# [EXERCISE DIRECTIONS]
Report each line of the records below that holds the word "computer".

Stored records
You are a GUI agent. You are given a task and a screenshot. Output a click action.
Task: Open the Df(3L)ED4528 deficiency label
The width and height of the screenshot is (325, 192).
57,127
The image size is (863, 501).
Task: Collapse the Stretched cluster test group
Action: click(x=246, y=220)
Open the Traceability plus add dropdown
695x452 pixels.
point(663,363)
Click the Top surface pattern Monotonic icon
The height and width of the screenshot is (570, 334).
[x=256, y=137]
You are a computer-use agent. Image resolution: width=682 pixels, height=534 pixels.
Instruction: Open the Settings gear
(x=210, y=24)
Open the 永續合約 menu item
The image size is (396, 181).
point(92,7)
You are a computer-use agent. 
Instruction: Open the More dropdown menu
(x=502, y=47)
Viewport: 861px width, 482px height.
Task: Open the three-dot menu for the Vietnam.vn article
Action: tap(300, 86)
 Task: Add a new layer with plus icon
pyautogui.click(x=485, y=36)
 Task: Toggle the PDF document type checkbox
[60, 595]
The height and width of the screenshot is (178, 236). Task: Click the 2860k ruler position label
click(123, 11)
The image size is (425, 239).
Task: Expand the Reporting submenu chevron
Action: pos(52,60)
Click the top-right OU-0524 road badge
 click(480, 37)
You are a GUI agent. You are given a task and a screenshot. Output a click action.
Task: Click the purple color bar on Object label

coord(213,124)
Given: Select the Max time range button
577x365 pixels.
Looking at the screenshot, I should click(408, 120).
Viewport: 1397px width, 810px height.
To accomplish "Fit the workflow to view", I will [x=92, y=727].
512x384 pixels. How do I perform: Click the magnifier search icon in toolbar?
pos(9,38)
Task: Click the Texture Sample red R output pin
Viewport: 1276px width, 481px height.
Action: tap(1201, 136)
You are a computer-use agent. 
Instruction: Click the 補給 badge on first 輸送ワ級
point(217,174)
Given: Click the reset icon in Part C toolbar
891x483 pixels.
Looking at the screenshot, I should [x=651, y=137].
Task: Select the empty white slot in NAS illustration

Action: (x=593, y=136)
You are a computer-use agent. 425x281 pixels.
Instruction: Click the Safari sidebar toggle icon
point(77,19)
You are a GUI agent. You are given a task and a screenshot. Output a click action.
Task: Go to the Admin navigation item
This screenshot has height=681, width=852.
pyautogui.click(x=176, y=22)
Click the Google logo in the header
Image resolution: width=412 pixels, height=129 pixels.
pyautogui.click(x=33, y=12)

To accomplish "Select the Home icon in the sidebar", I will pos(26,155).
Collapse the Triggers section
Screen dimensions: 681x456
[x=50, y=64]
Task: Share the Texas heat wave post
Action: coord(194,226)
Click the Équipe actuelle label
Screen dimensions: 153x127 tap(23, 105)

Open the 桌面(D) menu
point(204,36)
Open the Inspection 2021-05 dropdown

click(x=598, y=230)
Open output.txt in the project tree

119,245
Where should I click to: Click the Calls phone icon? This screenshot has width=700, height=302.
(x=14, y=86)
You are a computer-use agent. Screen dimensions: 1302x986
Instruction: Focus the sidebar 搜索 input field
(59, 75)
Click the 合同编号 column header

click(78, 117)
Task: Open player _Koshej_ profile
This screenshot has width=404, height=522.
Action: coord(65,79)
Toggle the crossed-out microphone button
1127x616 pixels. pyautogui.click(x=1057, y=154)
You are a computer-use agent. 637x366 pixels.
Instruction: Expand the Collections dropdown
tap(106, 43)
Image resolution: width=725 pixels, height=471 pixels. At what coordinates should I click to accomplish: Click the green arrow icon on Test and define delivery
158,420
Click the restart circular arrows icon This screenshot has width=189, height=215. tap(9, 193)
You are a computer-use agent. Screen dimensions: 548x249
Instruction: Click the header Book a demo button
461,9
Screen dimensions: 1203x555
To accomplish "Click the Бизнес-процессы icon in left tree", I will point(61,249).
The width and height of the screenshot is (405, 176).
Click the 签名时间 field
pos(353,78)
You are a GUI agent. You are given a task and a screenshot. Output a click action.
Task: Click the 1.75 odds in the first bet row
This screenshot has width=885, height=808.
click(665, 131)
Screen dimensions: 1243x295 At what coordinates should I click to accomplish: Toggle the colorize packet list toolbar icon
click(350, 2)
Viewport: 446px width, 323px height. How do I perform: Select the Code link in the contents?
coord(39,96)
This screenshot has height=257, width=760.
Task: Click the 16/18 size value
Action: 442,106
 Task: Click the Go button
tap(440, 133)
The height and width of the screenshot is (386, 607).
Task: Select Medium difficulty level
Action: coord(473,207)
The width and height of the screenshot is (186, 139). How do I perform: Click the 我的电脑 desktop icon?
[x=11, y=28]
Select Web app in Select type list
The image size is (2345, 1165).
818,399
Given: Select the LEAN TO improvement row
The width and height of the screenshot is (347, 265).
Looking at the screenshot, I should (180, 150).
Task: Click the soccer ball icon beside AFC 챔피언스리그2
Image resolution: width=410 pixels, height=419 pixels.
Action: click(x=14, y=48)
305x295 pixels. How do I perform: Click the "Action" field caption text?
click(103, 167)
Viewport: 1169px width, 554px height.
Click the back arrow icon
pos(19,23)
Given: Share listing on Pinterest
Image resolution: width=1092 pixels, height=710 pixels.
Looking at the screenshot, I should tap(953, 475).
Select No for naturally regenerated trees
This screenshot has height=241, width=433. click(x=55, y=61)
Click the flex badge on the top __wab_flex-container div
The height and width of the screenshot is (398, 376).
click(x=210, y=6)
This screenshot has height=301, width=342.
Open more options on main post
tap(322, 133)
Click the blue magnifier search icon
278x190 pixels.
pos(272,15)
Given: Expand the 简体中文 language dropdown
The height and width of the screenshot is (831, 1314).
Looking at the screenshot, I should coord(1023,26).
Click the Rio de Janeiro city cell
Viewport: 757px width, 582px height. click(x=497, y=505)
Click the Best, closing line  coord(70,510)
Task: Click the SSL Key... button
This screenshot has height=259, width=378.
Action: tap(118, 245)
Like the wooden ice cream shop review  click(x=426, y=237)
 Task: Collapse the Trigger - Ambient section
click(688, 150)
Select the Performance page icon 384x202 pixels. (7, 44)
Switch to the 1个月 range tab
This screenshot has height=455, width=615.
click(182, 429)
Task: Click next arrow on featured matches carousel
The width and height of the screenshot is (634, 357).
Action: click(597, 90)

# [WRITTEN SOLUTION]
You are a computer-use agent. Image resolution: width=682 pixels, height=534 pixels.
You are a computer-use agent. 
You are a computer-use agent. 
You are a computer-use agent. 425x281 pixels.
You are a computer-use agent. Screen dimensions: 1302x986
You are a computer-use agent. 637x366 pixels.
You are a computer-use agent. Screen dimensions: 548x249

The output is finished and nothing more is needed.